What is 'index based data structure' and why is it faster?

Also, what is the memory model (how the array is structured in stack/heap combination) of an array so that I can understand why accessing an element in an array is faster?

Answer 1

ArrayList is backed by an array. Typically, addressing something by index is assumed to be O(1), i.e., in constant time. In assembly, you can index into a memory location in constant time, as there are certain LOAD instructions that take an optional index in addition to a base address. Arrays are usually allocated in memory in a contiguous block. For example, assume you have a base address of 0x1000 (where the array starts) and you provide an index of 0x08. This means that for your array starting at 0x1000 you want to access the element at location 0x1008. The processor only needs to add the base address and the index, and look up that location in memory^*. This can happen in constant time. So assume you have the following in Java:

int a = myArray[9];

Internally, the JVM will know the address of myArray. Like our example, let us assume that it is at location 0x1000. Then it knows that it needs to find the 9th subscript. So basically the location it needs to find is simply:

0x1000 + 0x09

Which gives us:

0x1009

So the machine can simply load it from there.

In C, this is actually a lot more evident. If you have an array, you can access the ith location as myArray[i] like in Java. But you can access it via pointer arithmetic too (a pointer contains an address of the actual value the pointer points to)!
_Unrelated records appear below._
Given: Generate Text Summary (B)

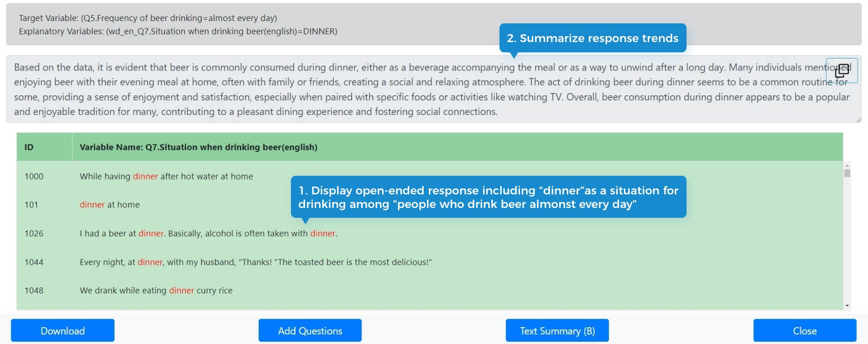Looking at the screenshot, I should pos(557,330).
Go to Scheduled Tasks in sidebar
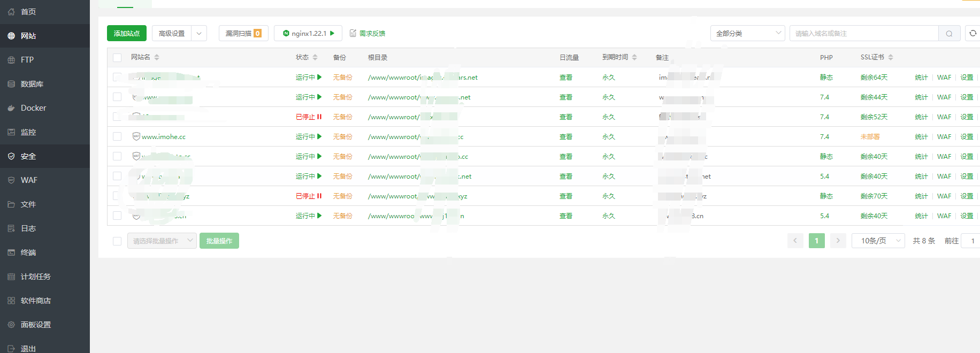 click(35, 277)
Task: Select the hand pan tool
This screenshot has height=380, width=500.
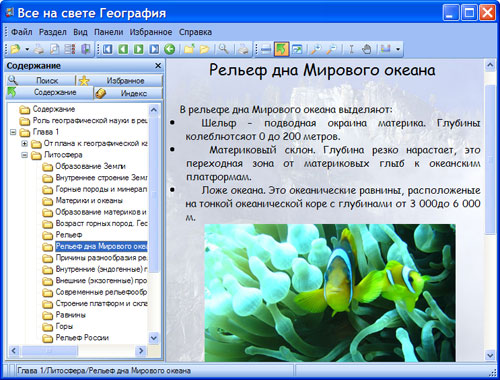Action: coord(366,49)
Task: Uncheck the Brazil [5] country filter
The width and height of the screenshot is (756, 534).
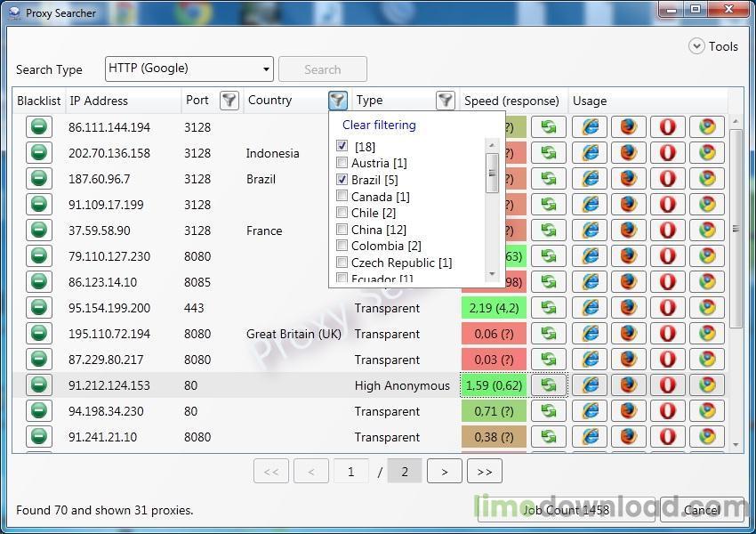Action: click(342, 180)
So if you had a pointer *ptrMyArray, you can access the ith subscript by doing *(ptrMyArray + i), which is exactly as I described: base address plus subscript!

In contrast, the worst case for accessing a location in a LinkedList is O(n). If you recall your data structures, a linked list usually has a head and a tail pointer, and each node has a next pointer to the next node. So to find a node, you have to start with head and then inspect each node in turn until you get to the right one. You cannot simply index into a location either since there is no guarantee that the nodes of the linked list are next to each other in memory; they could be anywhere.

^*Indexing must also take into account the size of the element, since you have to take into account how much space each element is taking. The basic example I provided assumes that each element only takes up a byte. But if you have larger elements, the formula is basically BASE_ADDRESS + (ELEMENT_SIZE_IN_BYTES * INDEX). In our case, where we assume a size of 1 byte, the formula reduces to BASE_ADDRESS + INDEX.

Answer 2

Take a look Figure 3 from here and then you could compare it to a linked list from here.

Answer 3

I don't know the exact internals of the JVM, and this might vary from VM to VM, but basically, an array is a contiguous block of slots in memory.

So, accessing array[1000] simply consists in getting the address of the array in memory, adding 1000 to it, and get the value stored at this location.

With a linked list, you have to get the address of the first node, then get the object referenced by this reference, then get the address of the second node, etc. until the 1000th element, which makes it a lot slower. And there is less chance of the whole thing to be stored in cache as well.